(Provided records)
* * * * * * * * *

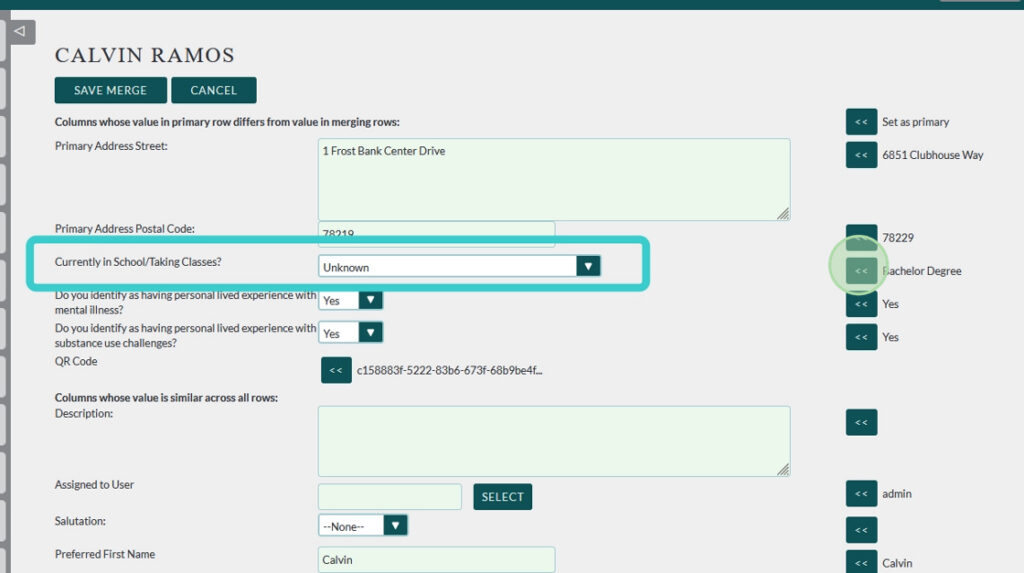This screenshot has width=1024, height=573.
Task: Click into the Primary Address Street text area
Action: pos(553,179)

* * * * * * * * *

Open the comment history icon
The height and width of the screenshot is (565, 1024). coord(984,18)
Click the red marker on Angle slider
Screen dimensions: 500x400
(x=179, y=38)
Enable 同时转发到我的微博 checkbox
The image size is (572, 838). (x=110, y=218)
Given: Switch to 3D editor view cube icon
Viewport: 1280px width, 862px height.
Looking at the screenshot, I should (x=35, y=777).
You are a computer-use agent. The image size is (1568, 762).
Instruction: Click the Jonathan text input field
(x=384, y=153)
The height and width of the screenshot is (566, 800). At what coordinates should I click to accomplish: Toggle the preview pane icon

* * * * * * * * *

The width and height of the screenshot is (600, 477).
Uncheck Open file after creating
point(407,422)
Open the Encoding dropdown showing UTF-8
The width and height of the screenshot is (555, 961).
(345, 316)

* * * * * * * * *

(Assignment) With the line that has "Enable 同时转发到我的微博 checkbox" as the first and the line that has "The height and width of the screenshot is (566, 800)." as the last, repeat exactly that run of lines above and no more.

(Exercise answer)
Enable 同时转发到我的微博 checkbox
The image size is (572, 838). (x=110, y=218)
Given: Switch to 3D editor view cube icon
Viewport: 1280px width, 862px height.
Looking at the screenshot, I should (x=35, y=777).
You are a computer-use agent. The image size is (1568, 762).
Instruction: Click the Jonathan text input field
(x=384, y=153)
The height and width of the screenshot is (566, 800). At what coordinates should I click to accomplish: Toggle the preview pane icon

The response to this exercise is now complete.